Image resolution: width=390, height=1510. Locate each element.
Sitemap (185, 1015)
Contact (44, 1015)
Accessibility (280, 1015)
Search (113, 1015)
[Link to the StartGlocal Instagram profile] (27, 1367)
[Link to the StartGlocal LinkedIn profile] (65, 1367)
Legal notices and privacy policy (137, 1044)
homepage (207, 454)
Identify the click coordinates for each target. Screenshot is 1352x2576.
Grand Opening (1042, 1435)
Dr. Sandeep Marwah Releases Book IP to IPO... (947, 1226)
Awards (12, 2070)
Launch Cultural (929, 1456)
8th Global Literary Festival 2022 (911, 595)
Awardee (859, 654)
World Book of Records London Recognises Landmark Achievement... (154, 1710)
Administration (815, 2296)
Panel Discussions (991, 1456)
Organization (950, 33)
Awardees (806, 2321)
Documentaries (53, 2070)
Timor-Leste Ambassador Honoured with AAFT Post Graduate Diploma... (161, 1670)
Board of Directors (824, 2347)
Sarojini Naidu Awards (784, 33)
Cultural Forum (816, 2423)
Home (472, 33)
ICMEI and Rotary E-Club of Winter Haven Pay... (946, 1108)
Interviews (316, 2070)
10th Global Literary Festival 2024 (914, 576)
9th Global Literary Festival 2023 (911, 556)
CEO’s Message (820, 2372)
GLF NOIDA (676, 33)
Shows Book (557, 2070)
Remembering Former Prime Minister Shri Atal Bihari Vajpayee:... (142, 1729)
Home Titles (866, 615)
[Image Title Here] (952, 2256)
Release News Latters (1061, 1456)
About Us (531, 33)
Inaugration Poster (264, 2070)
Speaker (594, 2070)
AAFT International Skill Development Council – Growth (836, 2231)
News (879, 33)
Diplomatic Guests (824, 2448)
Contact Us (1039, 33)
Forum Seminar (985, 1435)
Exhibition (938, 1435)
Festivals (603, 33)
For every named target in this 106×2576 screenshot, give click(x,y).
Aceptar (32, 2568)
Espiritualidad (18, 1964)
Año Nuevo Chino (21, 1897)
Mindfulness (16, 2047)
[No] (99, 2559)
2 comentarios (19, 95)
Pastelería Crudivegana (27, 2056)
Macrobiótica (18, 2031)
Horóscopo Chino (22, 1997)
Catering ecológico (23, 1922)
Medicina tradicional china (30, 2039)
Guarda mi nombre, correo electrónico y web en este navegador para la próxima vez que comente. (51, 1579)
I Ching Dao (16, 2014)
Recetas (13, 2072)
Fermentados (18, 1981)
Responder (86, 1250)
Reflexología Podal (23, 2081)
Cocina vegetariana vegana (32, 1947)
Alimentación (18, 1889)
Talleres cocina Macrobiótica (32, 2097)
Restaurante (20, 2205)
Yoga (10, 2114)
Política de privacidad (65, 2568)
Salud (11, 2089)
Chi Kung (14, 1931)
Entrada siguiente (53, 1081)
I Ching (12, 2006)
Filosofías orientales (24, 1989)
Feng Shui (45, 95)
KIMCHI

EXERCISE GOAL –
From the entries, report every line in which the string "Image" occurs.

REPLY TO THE TASK –
Image resolution: width=390, height=1510. Locate each element.
[Image Title Here] (952, 2256)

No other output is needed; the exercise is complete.